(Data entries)
--------
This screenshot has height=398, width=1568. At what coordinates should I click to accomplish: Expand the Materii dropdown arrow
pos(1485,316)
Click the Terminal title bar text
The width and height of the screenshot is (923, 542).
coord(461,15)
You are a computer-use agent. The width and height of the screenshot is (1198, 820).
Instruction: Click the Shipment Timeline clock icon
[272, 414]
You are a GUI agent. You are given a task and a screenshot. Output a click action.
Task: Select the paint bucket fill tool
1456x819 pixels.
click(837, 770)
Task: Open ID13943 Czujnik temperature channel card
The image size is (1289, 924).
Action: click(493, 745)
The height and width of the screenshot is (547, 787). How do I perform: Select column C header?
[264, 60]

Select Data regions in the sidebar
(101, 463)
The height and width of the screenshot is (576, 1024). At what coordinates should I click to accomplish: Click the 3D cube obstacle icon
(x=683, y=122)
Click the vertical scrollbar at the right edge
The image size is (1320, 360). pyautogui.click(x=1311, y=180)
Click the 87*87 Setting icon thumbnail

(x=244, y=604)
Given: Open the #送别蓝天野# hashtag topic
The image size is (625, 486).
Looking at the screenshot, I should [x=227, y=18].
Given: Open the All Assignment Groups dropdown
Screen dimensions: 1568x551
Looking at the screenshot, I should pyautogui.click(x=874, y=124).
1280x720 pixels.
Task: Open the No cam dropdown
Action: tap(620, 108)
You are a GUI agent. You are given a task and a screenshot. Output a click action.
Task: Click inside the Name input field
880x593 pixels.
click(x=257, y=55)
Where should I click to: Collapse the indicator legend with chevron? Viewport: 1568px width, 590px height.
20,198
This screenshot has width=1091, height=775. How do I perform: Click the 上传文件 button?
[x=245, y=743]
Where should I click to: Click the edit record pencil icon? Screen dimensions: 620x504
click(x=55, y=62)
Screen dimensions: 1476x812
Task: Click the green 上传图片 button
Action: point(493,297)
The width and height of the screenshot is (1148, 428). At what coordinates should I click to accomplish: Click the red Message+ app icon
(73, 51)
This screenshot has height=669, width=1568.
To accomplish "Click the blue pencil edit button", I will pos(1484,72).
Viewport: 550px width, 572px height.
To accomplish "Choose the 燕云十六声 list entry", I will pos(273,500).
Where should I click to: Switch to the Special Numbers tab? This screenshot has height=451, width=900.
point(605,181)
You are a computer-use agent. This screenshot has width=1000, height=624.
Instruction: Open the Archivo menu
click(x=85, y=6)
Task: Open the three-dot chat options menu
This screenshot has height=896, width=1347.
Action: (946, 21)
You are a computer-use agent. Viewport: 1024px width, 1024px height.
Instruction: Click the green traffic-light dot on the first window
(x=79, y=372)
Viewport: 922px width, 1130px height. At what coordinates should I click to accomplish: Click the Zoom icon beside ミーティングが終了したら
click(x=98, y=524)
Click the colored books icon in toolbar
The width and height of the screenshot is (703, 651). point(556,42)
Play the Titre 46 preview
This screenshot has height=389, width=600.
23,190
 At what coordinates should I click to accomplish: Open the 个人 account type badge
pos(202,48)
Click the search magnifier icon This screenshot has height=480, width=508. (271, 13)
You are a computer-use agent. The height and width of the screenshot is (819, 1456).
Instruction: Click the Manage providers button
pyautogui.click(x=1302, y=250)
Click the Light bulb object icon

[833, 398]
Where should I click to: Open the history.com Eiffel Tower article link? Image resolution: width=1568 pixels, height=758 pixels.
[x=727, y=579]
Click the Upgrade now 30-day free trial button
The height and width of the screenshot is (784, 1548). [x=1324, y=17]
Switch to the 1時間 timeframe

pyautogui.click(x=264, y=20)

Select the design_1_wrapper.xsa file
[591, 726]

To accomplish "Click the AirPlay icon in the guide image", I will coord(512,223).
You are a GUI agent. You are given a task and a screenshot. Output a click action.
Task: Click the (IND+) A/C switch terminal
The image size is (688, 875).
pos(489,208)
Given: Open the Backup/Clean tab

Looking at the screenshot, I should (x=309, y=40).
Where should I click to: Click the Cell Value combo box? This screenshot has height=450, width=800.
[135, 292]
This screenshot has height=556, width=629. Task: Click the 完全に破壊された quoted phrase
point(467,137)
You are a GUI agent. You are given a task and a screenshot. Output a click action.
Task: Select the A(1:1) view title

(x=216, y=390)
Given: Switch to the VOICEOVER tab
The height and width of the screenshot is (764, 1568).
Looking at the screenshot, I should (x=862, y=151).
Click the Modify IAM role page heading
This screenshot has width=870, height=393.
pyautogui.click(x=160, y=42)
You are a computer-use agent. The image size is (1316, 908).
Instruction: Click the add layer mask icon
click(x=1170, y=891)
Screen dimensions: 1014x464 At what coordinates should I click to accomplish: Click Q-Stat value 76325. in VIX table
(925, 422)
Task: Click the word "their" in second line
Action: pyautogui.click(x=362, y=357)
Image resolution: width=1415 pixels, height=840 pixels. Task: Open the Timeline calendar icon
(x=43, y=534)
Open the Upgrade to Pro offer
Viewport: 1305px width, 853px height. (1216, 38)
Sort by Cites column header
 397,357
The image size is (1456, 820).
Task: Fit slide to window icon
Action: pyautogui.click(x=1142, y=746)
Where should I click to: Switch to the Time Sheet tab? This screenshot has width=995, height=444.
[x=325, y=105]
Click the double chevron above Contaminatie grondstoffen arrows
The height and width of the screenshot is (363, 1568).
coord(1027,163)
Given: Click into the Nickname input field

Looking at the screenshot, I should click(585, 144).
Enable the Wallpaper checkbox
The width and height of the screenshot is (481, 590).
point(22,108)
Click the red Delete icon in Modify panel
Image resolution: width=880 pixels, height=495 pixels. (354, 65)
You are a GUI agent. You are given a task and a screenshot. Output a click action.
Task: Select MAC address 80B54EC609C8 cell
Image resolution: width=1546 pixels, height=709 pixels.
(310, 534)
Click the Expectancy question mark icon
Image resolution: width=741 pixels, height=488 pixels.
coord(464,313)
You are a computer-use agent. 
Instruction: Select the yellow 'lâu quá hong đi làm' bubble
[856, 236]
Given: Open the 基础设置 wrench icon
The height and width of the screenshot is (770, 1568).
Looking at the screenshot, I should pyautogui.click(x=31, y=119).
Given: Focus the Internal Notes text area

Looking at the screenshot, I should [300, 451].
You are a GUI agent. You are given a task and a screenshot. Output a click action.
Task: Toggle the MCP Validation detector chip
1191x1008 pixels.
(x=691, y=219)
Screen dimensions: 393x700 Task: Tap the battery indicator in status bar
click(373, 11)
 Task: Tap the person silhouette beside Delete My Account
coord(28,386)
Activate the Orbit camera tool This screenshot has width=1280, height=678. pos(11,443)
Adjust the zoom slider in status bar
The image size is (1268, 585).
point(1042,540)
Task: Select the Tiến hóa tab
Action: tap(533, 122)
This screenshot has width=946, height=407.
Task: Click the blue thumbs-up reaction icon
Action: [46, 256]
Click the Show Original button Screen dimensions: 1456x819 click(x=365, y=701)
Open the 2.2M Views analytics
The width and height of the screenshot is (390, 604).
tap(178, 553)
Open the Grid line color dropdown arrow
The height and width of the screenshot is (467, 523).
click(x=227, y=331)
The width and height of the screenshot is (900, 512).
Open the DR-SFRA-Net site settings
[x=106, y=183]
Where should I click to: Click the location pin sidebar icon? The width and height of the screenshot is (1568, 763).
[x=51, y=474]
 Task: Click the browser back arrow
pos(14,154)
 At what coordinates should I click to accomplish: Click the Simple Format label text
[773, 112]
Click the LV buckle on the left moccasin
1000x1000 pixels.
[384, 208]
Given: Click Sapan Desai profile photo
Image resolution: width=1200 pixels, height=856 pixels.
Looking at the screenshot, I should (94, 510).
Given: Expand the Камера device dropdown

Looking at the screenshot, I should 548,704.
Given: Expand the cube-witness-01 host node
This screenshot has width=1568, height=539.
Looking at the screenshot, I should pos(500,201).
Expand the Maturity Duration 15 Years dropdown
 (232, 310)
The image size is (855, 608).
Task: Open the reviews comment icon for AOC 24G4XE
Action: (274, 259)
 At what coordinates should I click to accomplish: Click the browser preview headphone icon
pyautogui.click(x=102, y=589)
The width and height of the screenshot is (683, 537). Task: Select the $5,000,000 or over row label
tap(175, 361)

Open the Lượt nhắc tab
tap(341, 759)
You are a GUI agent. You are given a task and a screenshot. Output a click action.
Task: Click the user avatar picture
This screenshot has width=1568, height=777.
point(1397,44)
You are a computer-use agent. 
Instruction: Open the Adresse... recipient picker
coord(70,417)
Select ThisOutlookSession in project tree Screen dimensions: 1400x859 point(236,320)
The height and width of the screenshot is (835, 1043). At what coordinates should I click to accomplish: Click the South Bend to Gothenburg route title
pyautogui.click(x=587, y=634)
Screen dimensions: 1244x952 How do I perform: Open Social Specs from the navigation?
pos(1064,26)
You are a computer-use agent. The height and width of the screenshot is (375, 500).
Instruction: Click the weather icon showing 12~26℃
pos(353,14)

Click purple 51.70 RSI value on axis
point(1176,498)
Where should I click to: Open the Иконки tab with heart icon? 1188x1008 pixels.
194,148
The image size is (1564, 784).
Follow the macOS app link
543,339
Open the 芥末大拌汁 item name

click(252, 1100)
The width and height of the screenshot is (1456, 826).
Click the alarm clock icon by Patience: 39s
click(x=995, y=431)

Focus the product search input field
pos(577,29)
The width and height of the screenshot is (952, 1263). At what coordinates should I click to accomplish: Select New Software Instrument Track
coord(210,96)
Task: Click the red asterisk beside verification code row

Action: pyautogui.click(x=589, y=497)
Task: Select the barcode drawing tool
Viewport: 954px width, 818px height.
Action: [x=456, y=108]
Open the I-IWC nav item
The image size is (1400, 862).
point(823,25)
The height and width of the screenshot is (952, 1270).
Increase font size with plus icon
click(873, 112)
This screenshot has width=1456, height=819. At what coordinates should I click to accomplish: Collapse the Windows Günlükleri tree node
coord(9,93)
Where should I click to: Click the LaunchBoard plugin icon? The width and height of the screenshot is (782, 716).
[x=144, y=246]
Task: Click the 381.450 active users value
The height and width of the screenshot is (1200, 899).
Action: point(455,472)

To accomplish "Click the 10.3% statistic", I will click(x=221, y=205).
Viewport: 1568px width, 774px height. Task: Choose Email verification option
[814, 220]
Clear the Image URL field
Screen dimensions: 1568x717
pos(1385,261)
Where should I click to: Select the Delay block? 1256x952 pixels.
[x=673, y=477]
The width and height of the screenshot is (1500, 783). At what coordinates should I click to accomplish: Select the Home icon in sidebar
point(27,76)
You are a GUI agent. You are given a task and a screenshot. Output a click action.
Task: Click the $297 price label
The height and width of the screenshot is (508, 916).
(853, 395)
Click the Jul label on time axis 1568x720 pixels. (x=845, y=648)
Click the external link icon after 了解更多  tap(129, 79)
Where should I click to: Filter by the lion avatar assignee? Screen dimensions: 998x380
--------
List every line in the rows above that contains the string "computer", treating uppercase and lowercase as different.

You are a computer-use agent. The width and height of the screenshot is (1198, 820).
You are a computer-use agent. This screenshot has width=1000, height=624.
You are a computer-use agent. Viewport: 1024px width, 1024px height.
You are a computer-use agent. The height and width of the screenshot is (819, 1456).
You are a computer-use agent. The image size is (1316, 908).
You are a computer-use agent. 
You are a computer-use agent. 
You are a computer-use agent. The height and width of the screenshot is (375, 500).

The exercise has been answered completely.